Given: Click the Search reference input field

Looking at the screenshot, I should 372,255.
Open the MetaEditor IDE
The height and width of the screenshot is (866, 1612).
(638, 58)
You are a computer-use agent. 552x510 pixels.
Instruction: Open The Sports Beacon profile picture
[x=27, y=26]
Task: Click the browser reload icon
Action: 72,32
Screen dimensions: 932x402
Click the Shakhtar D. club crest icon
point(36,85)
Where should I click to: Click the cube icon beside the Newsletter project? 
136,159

Exercise goal – Copy the items above exactly as they appear, line for line.

Solution to this task –
Given: Click the Search reference input field

Looking at the screenshot, I should 372,255.
Open the MetaEditor IDE
The height and width of the screenshot is (866, 1612).
(638, 58)
You are a computer-use agent. 552x510 pixels.
Instruction: Open The Sports Beacon profile picture
[x=27, y=26]
Task: Click the browser reload icon
Action: 72,32
Screen dimensions: 932x402
Click the Shakhtar D. club crest icon
point(36,85)
Where should I click to: Click the cube icon beside the Newsletter project? 
136,159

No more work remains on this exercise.